Sie, aber auch die anderen hatten ihre Ruhe, 13 Jahre lang. Dann schlug das Traumland zurück. Hart! Brutal! Erbarmungslos! Das entbundene Kind verlangte seinen Tribut! Die vier hatten keine andere Wahl; sie mussten ins Traumland zurück zu ihrem letzten, entscheidenden Kampf - ein Kampf mit tödlichem Ausgang.

Ich hoffe, ich habe Ihnen mit dieser Geschichte keine Angst eingejagt. Bitte verzeihen Sie. Bestimmt ist alles nur halb so schlimm und da Sie selber sagen, dass die luziden Träume sehr, sehr selten vorkommen...

Ich wünsche Ihnen eine gute Nacht und - selbstverständlich - wunderschöne Träume. Und glauben Sie nur, was Sie wirklich sehen. Ach so, ja, eine Antwort muss ich Ihnen leider schuldig bleiben: Stehe ich real in Ihrem Schlafzimmer oder träumen Sie das bloß?

Graham Joyce hat mit Traumland einen subtilen Psychohorror geschrieben, der m. E. das Recht hat von vielen Fans dieses Genres gelesen zu werden.

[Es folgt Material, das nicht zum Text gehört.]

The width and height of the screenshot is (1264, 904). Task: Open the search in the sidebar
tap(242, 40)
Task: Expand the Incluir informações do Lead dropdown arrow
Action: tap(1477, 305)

Auch wenn der Showdown ziemlich schnell über die Bühne geht, so versteht Joyce es doch fabelhaft, den Leser vom scheinbar Unscheinbaren konsequent und gnadenlos in den Abgrund der Angst zu ziehen, ihn Glauben zu machen, es sei Realität und nicht bloß ein Roman. Kompliment!

Ich kann es Lesern dieses Genres sehr empfehlen; Splatterfans sollten jedoch die Hände davon lassen.